Veto Rights - Meaning and its Importance
The process of negotiations between startup companies and investors is often hotly debated and contested. There are several points of contention between the two parties. However, the two parties are often able to reconcile most of their differences. However, when it comes to controlling of the startup firm, both the startup founders as well as prospective investors tend to take an aggressive stance. Both parties want to retain as much control of the startup firm as possible. The concept of veto rights is often used by investors to gain some control over the startup firm. In this article, we will try to understand what veto rights are and how these rights affect the interests of all the parties involved.
What are Veto Rights?
In any company, the decisions related to the company are taken based on a majority vote. Hence, in the case of startups, this would mean that the party which has 51% of the vote will be in control of the decision-making. The other parties cannot unilaterally stop a decision if 51% of the shareholders back it. This is considered to be problematic from an investors point of view. It is common for investors to have 10% or 25% voting power in a company. Hence, in most cases, their opinions will have no bearing on the decisions being taken by the government.
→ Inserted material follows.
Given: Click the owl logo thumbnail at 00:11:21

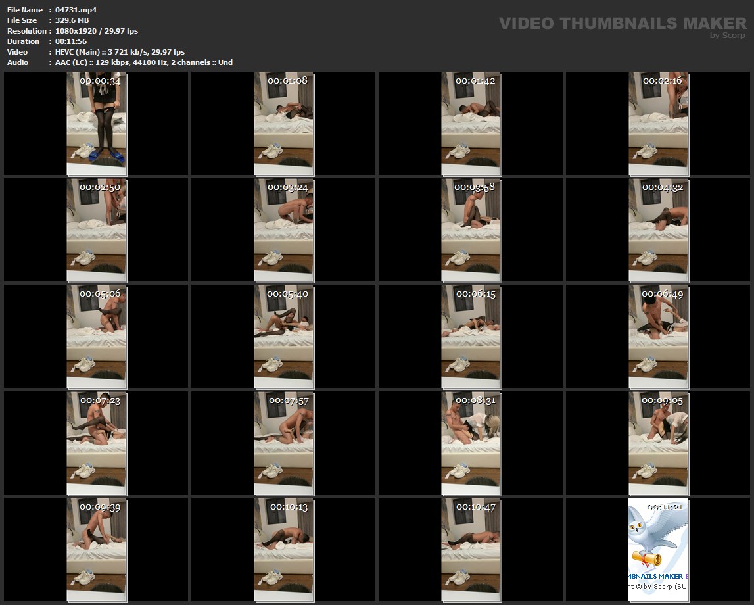Looking at the screenshot, I should tap(658, 550).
This is where the concept of veto rights comes into play. Veto rights are a legal arrangement that does not allow the investors to unilaterally take decisions on behalf of the majority shareholders. However, at the same time, they allow the minority shareholders to unilaterally prevent the implementation of any decision made by the majority stakeholder. Hence, even if an investor controls 10% of the shareholding, they can prevent the decision being taken by the other 90% from being implemented.
This is the reason that investors are keen on obtaining these rights as a part of their investment agreement. However, at the same time, founders are skeptical about signing away these rights.
Importance of Veto Rights
From an investors point of view, veto rights can be considered to be very important. In the absence of these veto rights, they would have very little information and control over their investments. Normally, investors have no interest in interfering with the day-to-day operations of the firm. Instead, the investors are more concerned about managing events that are outside the normal course of business.
For instance, if the founders decide to take the second round of funding at a lower valuation then the decision also impacts the existing investors. Similarly, if the startup founder wants to drastically increase the size of the option pool by diluting the shares of the current investors, then also the current investors are impacted. These investors want to have a defense mechanism ready to protect them in such special cases. Interference in day-to-day operations would create chaos in the startup company and would end up being a lose-lose proposition for both parties.
Types of Veto Rights
Almost no startup founder would be willing to give away complete veto rights. This means that they cannot allow investors to use veto rights against every decision. Hence, a legal setup is created in which the investor can use their veto rights only in the case of certain decisions.
However, the bottom line is that veto powers provide very important legal rights to minority investors. Hence, these powers are highly valued by investors. Companies can expect their valuation to be raised significantly if they are willing to provide veto powers to the investors.